El Víbora: Crónica del 'underground' y la supervivencia urbana
Fundada en diciembre de 1979 por Josep Maria Berenguer y editada por La Cúpula, *El Víbora* no fue simplemente una revista de historietas, sino el artefacto cultural que definió el concepto de "comix" (con 'x' de transgresión) en la España de la Transición. Bajo el lema "Comix para supervivientes", esta publicación mensual se convirtió en el refugio de la contracultura, el pensamiento marginal y una estética visceral que rompía drásticamente con la tradición del tebeo juvenil y la rigidez de la censura franquista recién superada.
El núcleo de *El Víbora* se cimentó en la denominada "línea chunga", una corriente artística caracterizada por un dibujo abigarrado, sucio y expresionista, que se oponía frontalmente a la pulcritud de la "línea clara" europea. A través de sus páginas, la revista ofreció un retrato hiperrealista y, a menudo, grotesco de la realidad urbana española, centrándose en las calles de Barcelona, los barrios marginales, el consumo de drogas, la libertad sexual y la delincuencia de baja estofa.
La nómina de autores que dieron forma a la identidad de la revista es fundamental para entender la evolución del cómic adulto en Europa.

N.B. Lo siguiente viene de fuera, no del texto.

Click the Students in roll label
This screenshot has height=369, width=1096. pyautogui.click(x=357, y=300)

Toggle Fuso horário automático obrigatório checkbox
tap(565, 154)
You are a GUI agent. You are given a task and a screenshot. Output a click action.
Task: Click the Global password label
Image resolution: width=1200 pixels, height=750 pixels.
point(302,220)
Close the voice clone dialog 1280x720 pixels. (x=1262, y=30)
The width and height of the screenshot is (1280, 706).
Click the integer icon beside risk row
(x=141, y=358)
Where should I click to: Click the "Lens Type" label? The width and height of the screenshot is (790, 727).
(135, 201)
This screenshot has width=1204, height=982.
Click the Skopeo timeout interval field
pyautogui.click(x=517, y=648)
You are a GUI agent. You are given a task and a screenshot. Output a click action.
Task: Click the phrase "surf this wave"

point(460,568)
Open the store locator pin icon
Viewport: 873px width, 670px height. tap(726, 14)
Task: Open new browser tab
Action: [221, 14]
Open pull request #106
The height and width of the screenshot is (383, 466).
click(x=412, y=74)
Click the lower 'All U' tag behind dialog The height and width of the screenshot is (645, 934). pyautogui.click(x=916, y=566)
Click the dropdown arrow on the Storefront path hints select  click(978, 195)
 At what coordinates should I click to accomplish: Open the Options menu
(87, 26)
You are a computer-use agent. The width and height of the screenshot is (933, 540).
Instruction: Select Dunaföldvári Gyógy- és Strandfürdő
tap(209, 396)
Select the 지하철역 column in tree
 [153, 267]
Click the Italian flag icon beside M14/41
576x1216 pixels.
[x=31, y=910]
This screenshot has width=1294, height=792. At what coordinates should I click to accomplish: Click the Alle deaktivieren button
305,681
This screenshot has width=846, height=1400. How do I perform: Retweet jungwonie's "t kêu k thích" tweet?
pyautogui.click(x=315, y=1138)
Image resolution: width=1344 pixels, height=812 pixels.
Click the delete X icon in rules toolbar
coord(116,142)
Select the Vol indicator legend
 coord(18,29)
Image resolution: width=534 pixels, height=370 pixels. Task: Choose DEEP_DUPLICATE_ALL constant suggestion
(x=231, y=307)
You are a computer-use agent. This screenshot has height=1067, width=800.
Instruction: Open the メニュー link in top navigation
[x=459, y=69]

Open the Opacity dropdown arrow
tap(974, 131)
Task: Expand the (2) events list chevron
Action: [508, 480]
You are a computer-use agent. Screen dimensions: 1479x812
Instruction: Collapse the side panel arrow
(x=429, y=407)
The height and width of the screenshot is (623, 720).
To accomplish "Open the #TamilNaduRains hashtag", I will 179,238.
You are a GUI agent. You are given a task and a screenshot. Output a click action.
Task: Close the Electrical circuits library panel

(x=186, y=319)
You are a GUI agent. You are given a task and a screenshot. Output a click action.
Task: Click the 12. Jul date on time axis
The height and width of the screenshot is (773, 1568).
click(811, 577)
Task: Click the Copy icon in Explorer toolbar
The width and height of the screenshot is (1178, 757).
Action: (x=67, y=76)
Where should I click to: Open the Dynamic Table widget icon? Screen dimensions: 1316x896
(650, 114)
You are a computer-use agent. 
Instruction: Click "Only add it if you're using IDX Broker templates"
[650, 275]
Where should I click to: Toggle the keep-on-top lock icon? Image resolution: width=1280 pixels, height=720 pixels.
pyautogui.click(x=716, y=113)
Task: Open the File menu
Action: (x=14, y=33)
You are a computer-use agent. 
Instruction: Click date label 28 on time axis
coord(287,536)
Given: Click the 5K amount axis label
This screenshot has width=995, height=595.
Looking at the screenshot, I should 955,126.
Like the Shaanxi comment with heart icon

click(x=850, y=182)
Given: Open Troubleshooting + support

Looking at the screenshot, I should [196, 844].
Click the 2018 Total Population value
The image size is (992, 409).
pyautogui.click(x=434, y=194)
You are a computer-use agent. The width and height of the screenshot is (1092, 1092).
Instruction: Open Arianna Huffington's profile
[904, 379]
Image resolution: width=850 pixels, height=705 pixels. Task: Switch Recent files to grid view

Figuras como Nazario, con su emblemática *Anarcoma*, exploraron la identidad de género y el submundo canalla con una crudeza inédita. Gallardo y Mediavilla aportaron la jerga de la calle y la picaresca moderna a través de *Makoki*, un personaje que se convirtió en icono de la rebeldía quinqui. Por su parte, Max evolucionó desde el underground más puro de *Gustavo* hacia la sofisticación narrativa de *Peter Pank*, demostrando que el formato permitía una profundidad intelectual y artística de primer orden. Otros nombres esenciales como Martí, con su estilo inspirado en Chester Gould para narrar la sordidez de *The Taxista*, o autores como Ceesepe, Roger e Isa, terminaron de configurar un ecosistema creativo heterogéneo pero cohesionado por su espíritu iconoclasta.
Estructuralmente, *El Víbora* funcionaba como una antología que combinaba series de continuidad con historias cortas y secciones de crítica cultural, música y correspondencia. Esta última sección era vital, pues generaba un sentido de comunidad entre lectores que se sentían fuera del sistema. Además de la producción nacional, la revista fue el principal vehículo de introducción en España de los grandes maestros del underground estadounidense y europeo. Gracias a la visión de Berenguer, el público español pudo acceder a las obras de Robert Crumb, Gilbert Shelton, Charles Burns, Peter Bagge o Tanino Liberatore, situando a la publicación en el epicentro de la vanguardia internacional.
A lo largo de sus más de 300 números y 25 años de existencia (cerrando su etapa regular en 2005), *El Víbora* supo adaptarse a los cambios sociales sin perder su esencia crítica. Si bien en sus inicios fue el altavoz de la libertad post-dictadura, en los años 90 se transformó para dar cabida a nuevas sensibilidades, el cómic alternativo y la autoficción, manteniendo siempre una postura política implícita: la defensa de lo individual frente a lo institucional.
En definitiva, *El Víbora* es el testimonio gráfico de una época de cambio. Su importancia radica en haber elevado el cómic a una categoría de análisis social y artístico capaz de incomodar al poder y de dar voz a las realidades que la prensa convencional prefería ignorar. No es solo una colección de historietas; es el archivo histórico de la cara B de la sociedad española, narrado con tinta, sudor y una honestidad brutal que sigue vigente décadas después de su nacimiento.